Available data section start

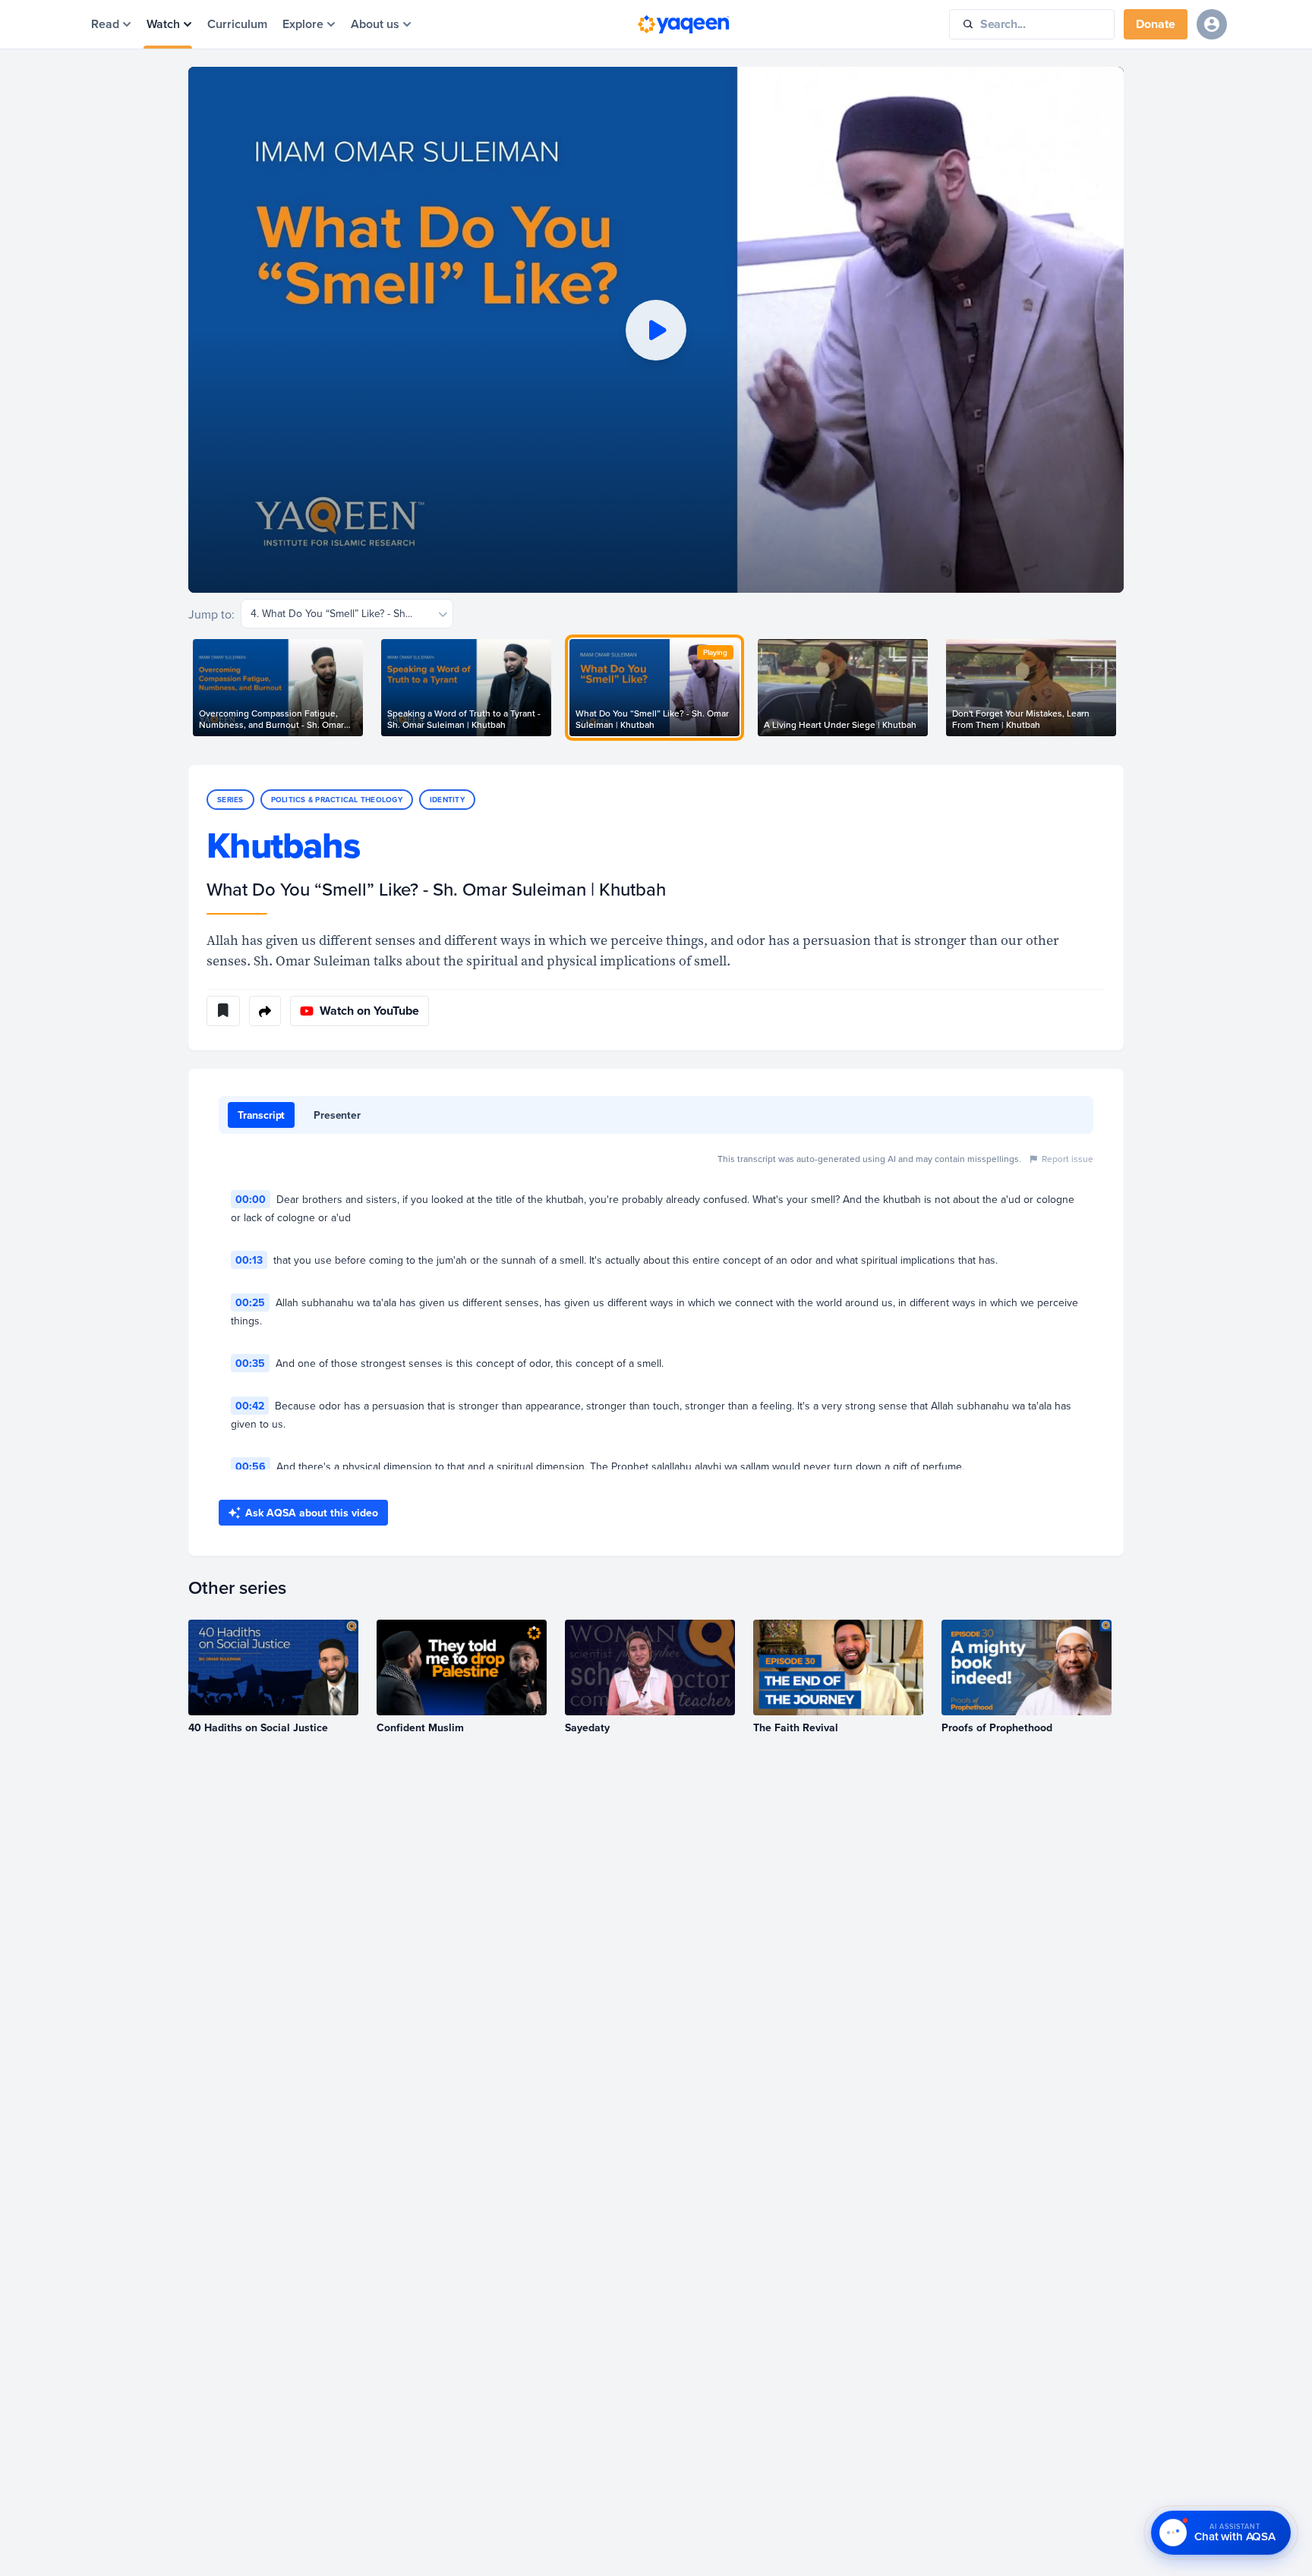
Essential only (136, 2543)
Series (230, 799)
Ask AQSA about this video (311, 1512)
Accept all (56, 2543)
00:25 (250, 1302)
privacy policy (406, 2508)
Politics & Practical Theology (336, 799)
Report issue (1067, 1158)
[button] (656, 330)
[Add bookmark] (223, 1011)
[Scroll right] (1124, 687)
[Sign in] (1212, 24)
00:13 (249, 1260)
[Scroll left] (188, 687)
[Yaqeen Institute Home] (683, 24)
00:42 (249, 1405)
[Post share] (265, 1011)
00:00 (250, 1199)
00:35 (250, 1363)
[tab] (261, 1115)
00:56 (250, 1466)
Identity (447, 799)
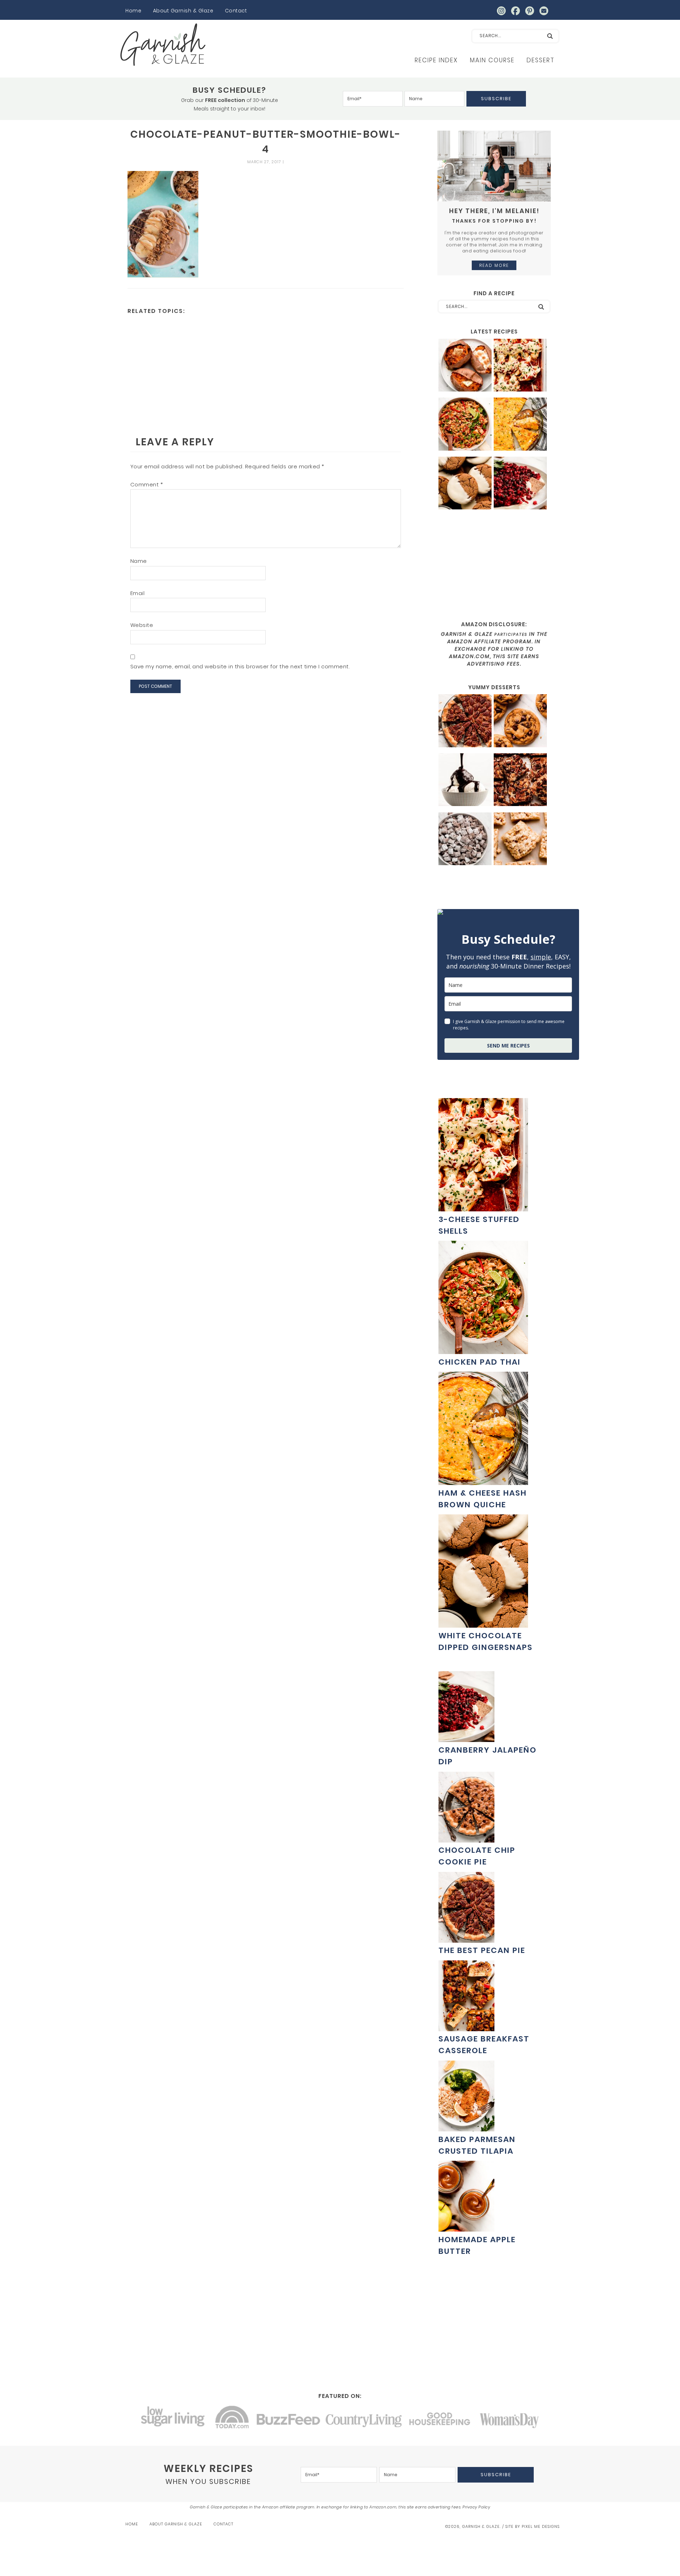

Available data section end

◆ **Directions for this task**
Please give back, exactly as it stands above, the stretch from the line with "privacy policy (406, 2508)" through the line with "[Scroll left] (188, 687)", and no line outside it.

◆ **Written answer**
privacy policy (406, 2508)
Politics & Practical Theology (336, 799)
Report issue (1067, 1158)
[button] (656, 330)
[Add bookmark] (223, 1011)
[Scroll right] (1124, 687)
[Sign in] (1212, 24)
00:13 (249, 1260)
[Scroll left] (188, 687)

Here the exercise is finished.